Researchers
have come up with an all new way to revolutionize the standard computer
chip that comes inbuilt in all our electronics.
Researchers from Carnegie Mellon, Stanford, and the University of California, Berkeley
among others, have invented a new material that could replace the
'silicon' in conventional chips – built in all electronic devices –
making the device's processing speed 1,000 times faster.
This means that the new chip made with nano-material could solve complex problems in a fraction of the time our computers take.
Silicon Chip – A Resource-Heavy Single-Storey Layout
The standard silicon chips currently used in all electronic devices have one major issue:
The silicon chips are arranged like standalone houses in the suburbs.
This means these chips are single-storeys in which each "house" in the
neighbourhood are connected with wires that carry digital data.

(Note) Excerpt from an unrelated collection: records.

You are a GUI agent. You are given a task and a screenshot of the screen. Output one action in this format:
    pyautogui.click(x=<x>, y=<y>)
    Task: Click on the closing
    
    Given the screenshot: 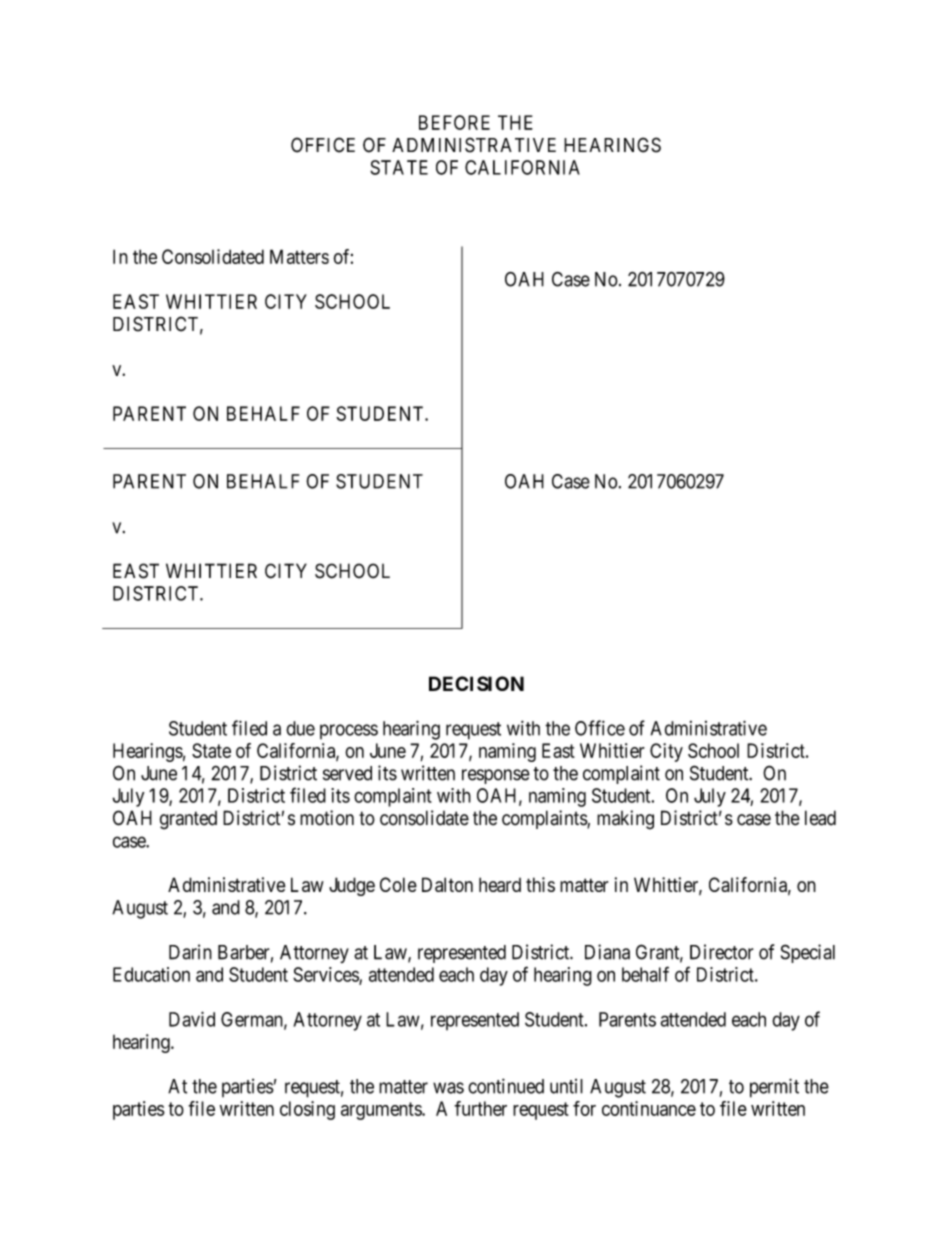 What is the action you would take?
    pyautogui.click(x=307, y=1110)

The drawback of silicon chips is that the data in these chips travels
longer distances and wastes energy, often causing digital traffic jams
while processing.
N3XT Chip – Skyscraper Approach is 1000 Times Faster
N3XT chips that are made from carbon nanotube transistors are tiny cylindrical molecules of carbon that efficiently conduct heat and electricity.
The N3XT model splits processors and memory into, say, different 'floors' in a skyscraper.
All those floors are then connected by millions of tiny electronic elevators, called 'vias,' that are used to transport data between chips.
The big advantage of Skyscraper approach – data moves much faster, and
more efficiently over shorter distances (vertically) than across a
larger area (horizontally) like in current silicon chips.
"When you combine higher speed with lower energy use, N3XT systems outperform conventional approaches by a factor of a thousand," said H. -S. Philip Wong, the Professor, who authored the paper.